Aujourd'hui, toute la presse française se congratule de la création d'un nouveau laboratoire commun Inria-Microsoft, célébré comme une avancée majeure en terme de collaboration recherche/industrie, ainsi qu'une preuve du dynamisme scientifique français.

Il est à craindre que cette initiative soit au contraire bien éloignée de ce dont la société civile a besoin, tant en termes d'indépendance technologique et de libre accès à l'information publique, qu'en terme d'échange et de transmission du savoir.

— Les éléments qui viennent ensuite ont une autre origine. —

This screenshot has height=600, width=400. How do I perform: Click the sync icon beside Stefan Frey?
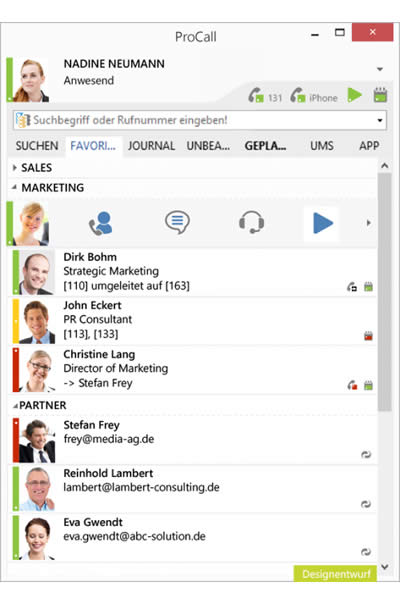(x=366, y=455)
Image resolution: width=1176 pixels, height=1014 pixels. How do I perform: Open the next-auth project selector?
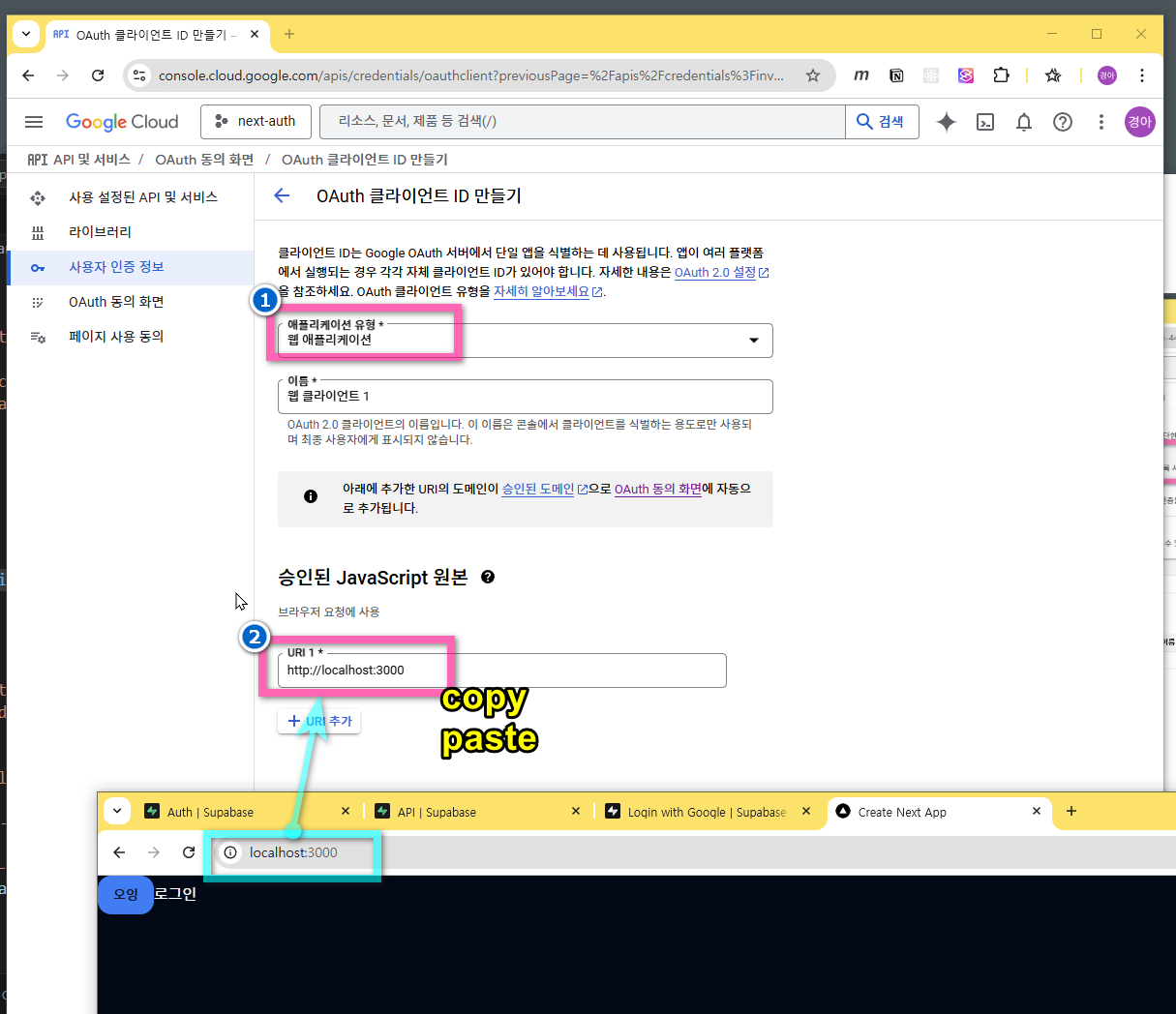[x=256, y=121]
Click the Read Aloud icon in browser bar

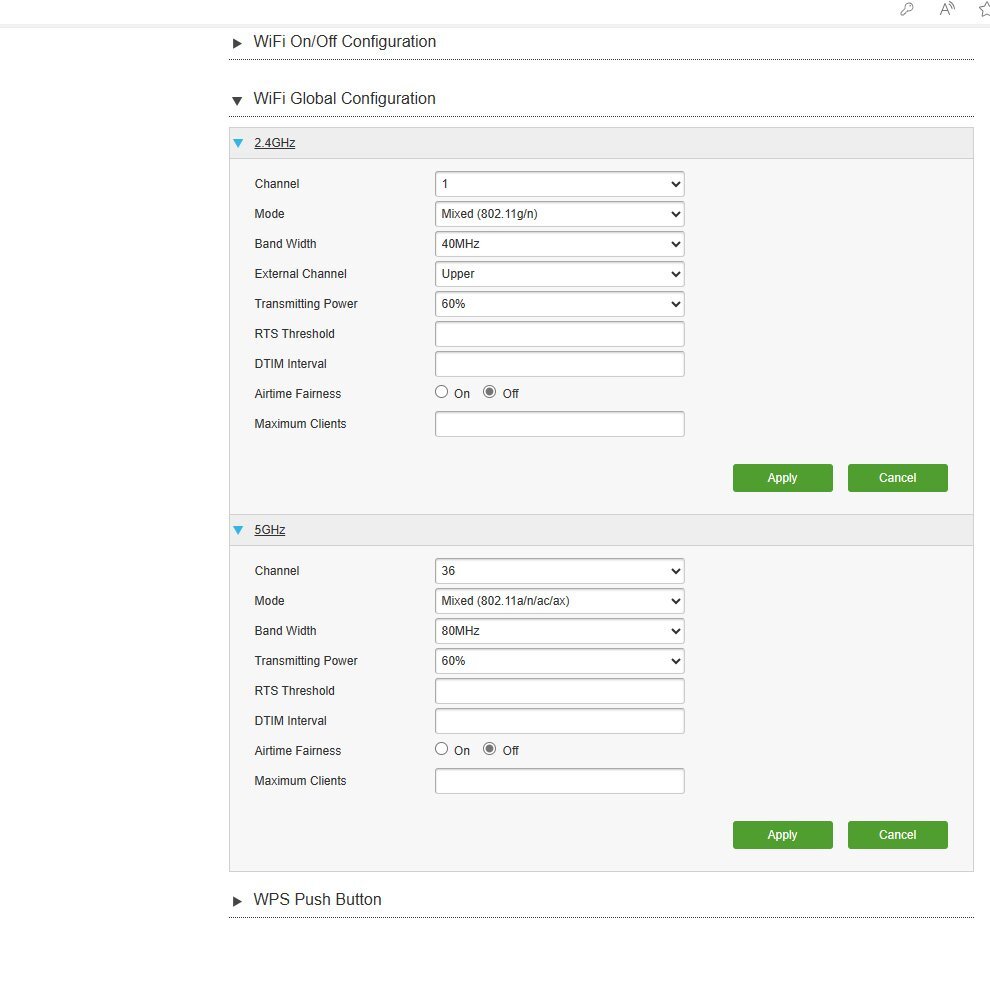point(946,9)
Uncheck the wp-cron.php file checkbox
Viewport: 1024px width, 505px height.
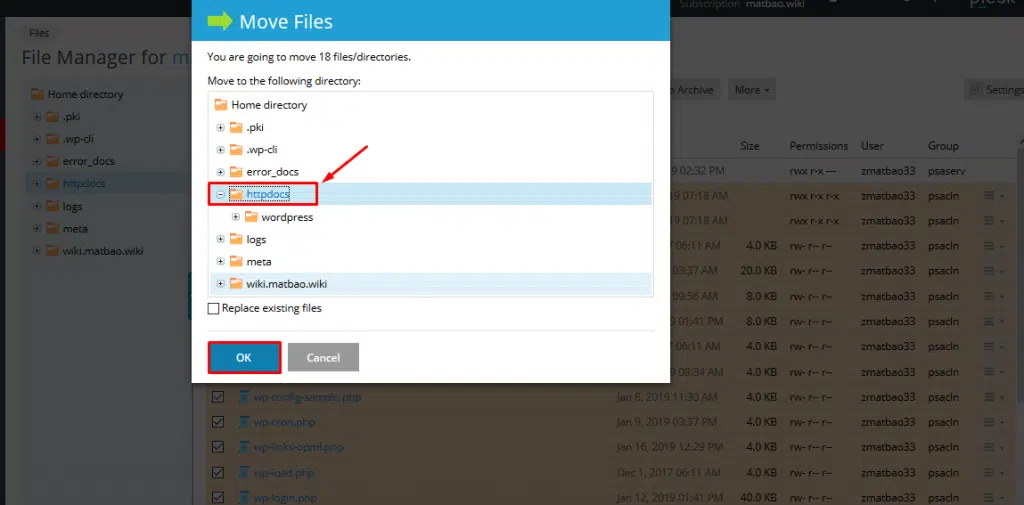click(x=217, y=422)
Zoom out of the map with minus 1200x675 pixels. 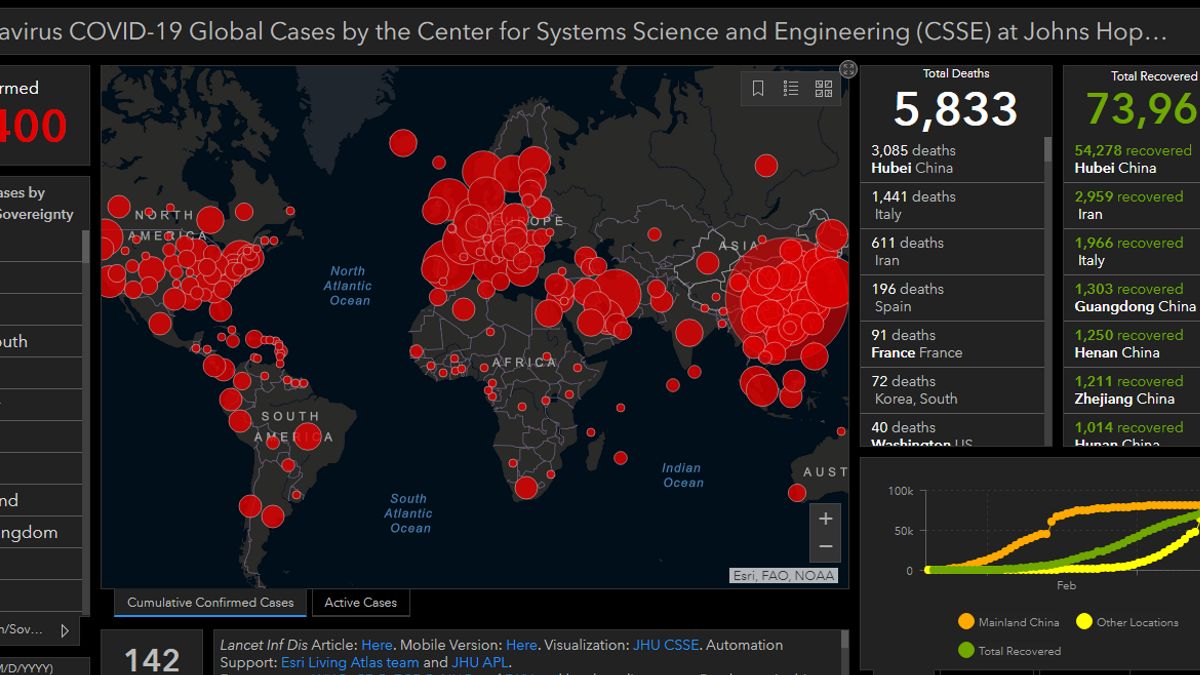pyautogui.click(x=825, y=546)
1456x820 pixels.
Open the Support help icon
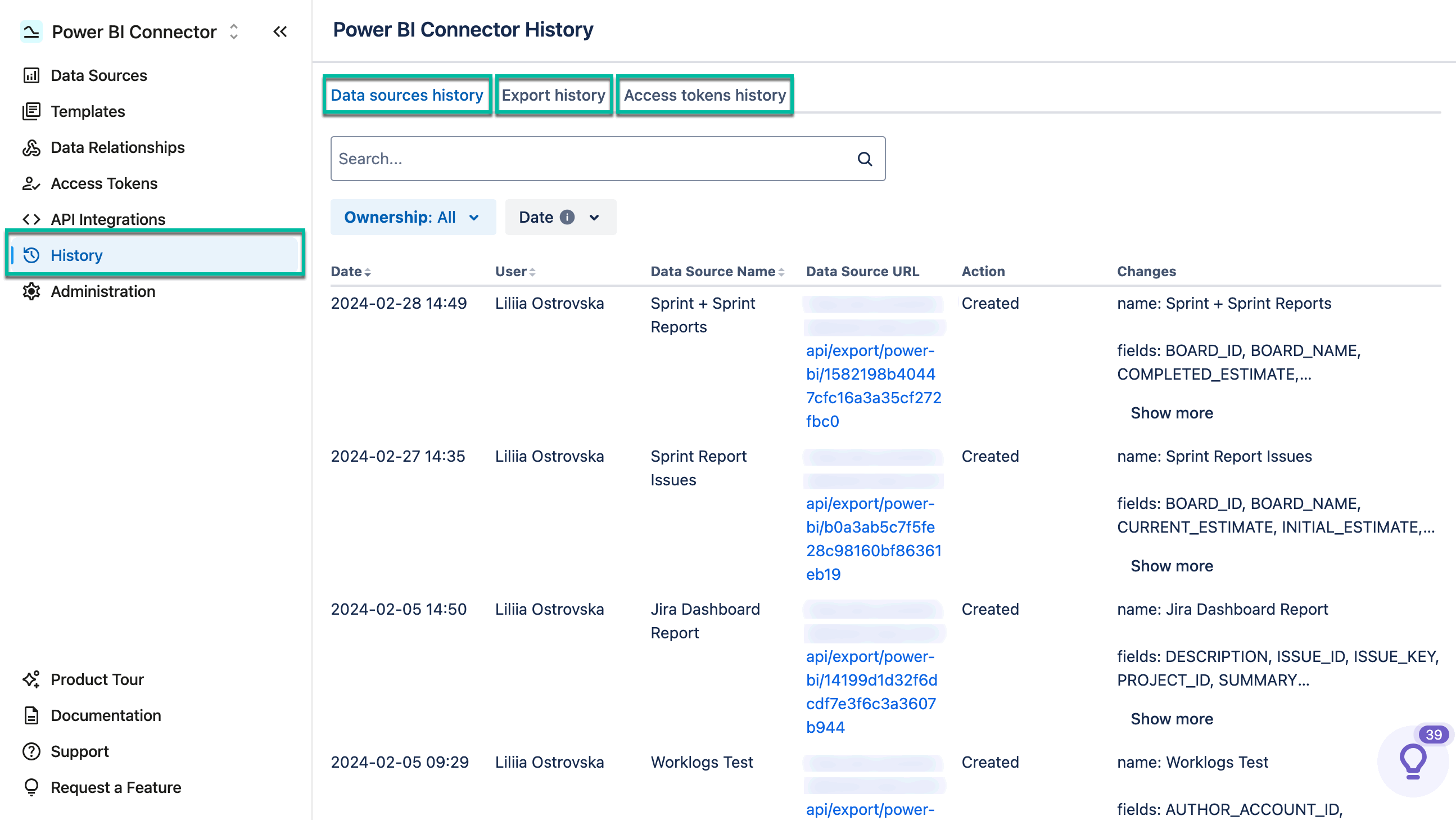click(32, 751)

Certes, la position de l'Inria a toujours été contrastée dans ce domaine - voir par exemple sa politique de "valorisation", faisant la part belle aux brevets logiciels, et son retard à l'allumage patent vis-à-vis de l'open-source et de la mutation sociologique qu'il sous-tend. Rien de nouveau, donc, pour ceux qui connaissent l'institut

Certes, l'Inria est aussi traversée de courants multiples, et a aussi besoin de la caution morale apportée par des initiatives comme le W3C ou plus récemment ObjectWeb - parfois à son corps défendant, ou sans avoir pris toute la mesure des enjeux, mais on ne peut dénier à l'institut une certaine contribution au sens de l'histoire.

Pourtant, cette fois-ci, la ligne jaune semble avoir été franchie.

Sommes nous si affaiblis que nous ayons besoin, pour préserver la crédibilité (ou pire, la pérennité ?) d'un fleuron de notre Recherche Nationale, de l'associer à un éditeur Américain dont une bonne partie de nos institutions sont déjà peu ou prou dépendantes ?

Ou au contraire, nous croyons-nous si puissants que nous pourrions amener Microsoft à amender sa position, et agir d'abord pour l'intérêt général et la prospérité Européenne ?

Enfin, un citoyen peut-il être fier que l'argent des contribuables soit dépensé à promouvoir ce type d'initiative ? (dans Inria, il y a INR, soit "Institut National de Recherche" - et quand bien même ce serait "Institut Européen de Recherche", nous nous tromperions encore d'objectif).

Aujourd'hui, nous voilà si démunis que nous déposons l'Inria en gage, comme l'ultime bijou d'une noble famille désargentée... Aujourd'hui, c'est clair, l'Inria est à vendre.